Gardelón mostraba una convincente alegría por el reencuentro. Le palmeó los hombros como a un viejo amigo. Desde que se acercara, ignoró al guardia, que permaneció junto a Alberto. El viejo les sacaba la cabeza a los dos.
—Vení, así conocés a los chochamus, los socios míos —le propuso, por fin.
Alberto miró de reojo al custodio, que le hizo una imperceptible seña aprobatoria.

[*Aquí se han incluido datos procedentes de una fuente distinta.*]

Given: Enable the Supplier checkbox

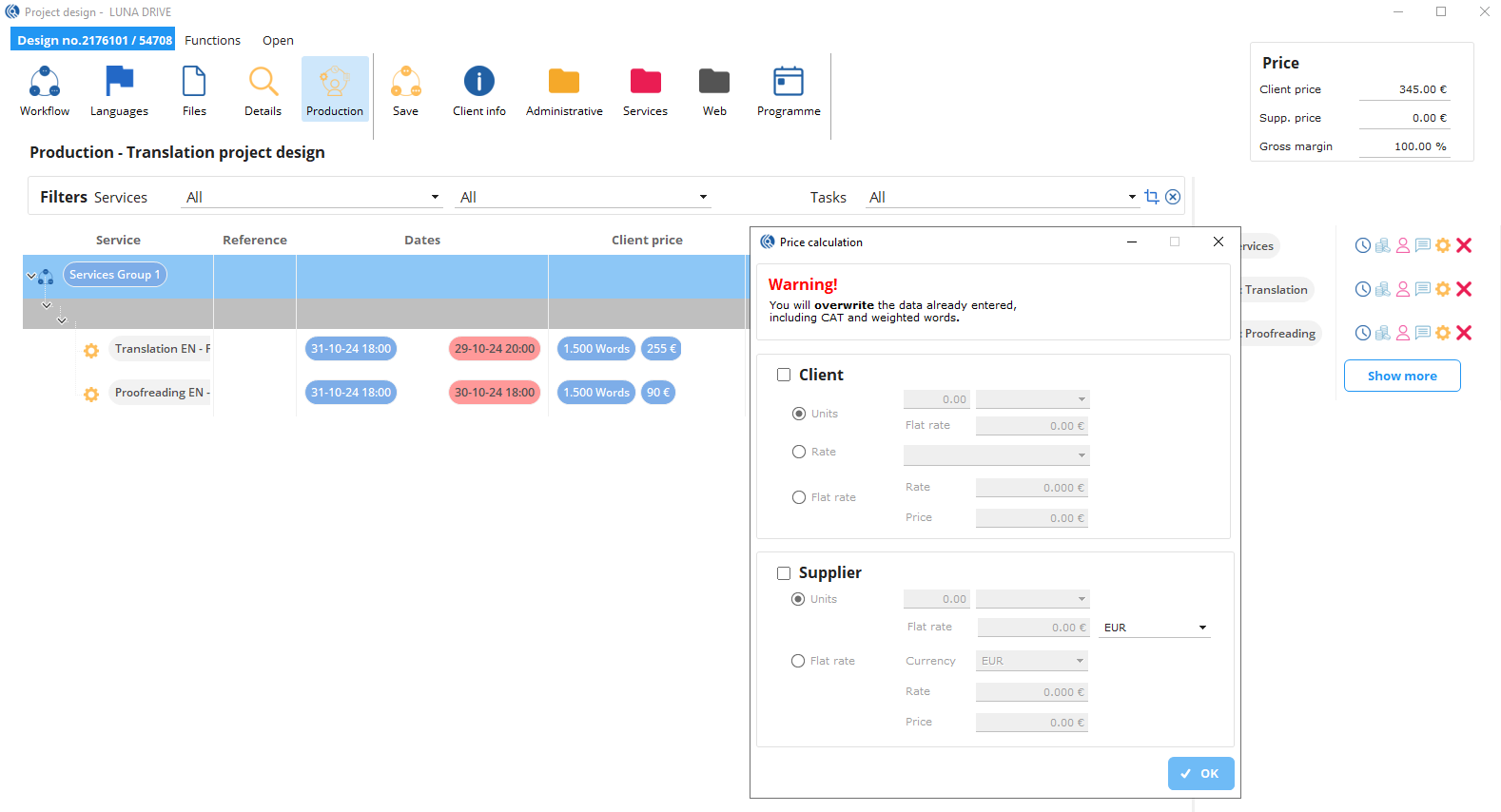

Un cuarto de hora más tarde, tras haberse lucido con sus compinches hablando en lunfardo argentino, Gardelón resolvió decidió homenajear a su nuevo amigo y le ofreció un tango.
—¿Cual querés que te cante? ¿Te gusta Garufa, por ejemplo?
—No, cantáme El penado catorce.
Los «socios» de Gardelón eran Nitrato y el Ruso, dos condenados a treinta años. Al rato se sumó el Guajiro, un mulato impresionante, con una cicatriz gorda y roja que le atravesaba la cara al sesgo, desde la frente izquierda a la mandíbula derecha.
«La gran puta: un machetazo así, tuvo que dárselo un zurdo…»
Partida una ceja a la mitad, destrozado el ojo y la nariz, al hablar hacía unas muecas de espanto.
«Parece Frankenstein, forcejeando pa cagar».
De los cuatro, sólo Gardelón pasaba de los cuarenta. Y se veía que ahí todo el mundo lo respetaba.
Al ver a Alberto en aquella compañía, los demás presos comenzaron a mirar de soslayo, pero guardaron una respetuosa distancia. Alberto percibió la evidente curiosidad que despertara el desenfado de Gardelón con él. Sin duda, todos se preguntaban quién sería el Nuevo.
Por la tarde, ya en el ala sur, Alberto se enteró de que el Ruso era un mandante de los más duros. Nitrato y el Guajiro eran sus lugartenientes, y Epilepsia una especie de consigliori, al que el Ruso consideraba su padre.
Se enteró también de que Epilepsia, tras haber pagado una condena a treinta años, reducida a veintidós, vivió en libertad sólo unos pocos días: los suficientes para cobrarse un tarro que le pusiera otro preso al salir, su compañero de años.
Epilepsia había anunciado su venganza y regreso en breve. Lo informó incluso a las autoridades del penal. No se iba a demorar nada. Había pedido que le guardaran su misma cama en la galera del Ruso. Antes de irse, le confió a Nitrato sus pertenencias, menos el cepillo de dientes. No eran muchas sus pertenencias: dos cancioneros de tangos, un afiche de Carlos Gardel y el cuadrito sin vidrio de la Pura. Al dorso, con una letra infantil, Gardelón había escrito: «Mi santa madre en 1933».
El cepillo de dientes se lo había confiado al Guajiro, que nunca se lavaba los suyos. Así no se lo usaba.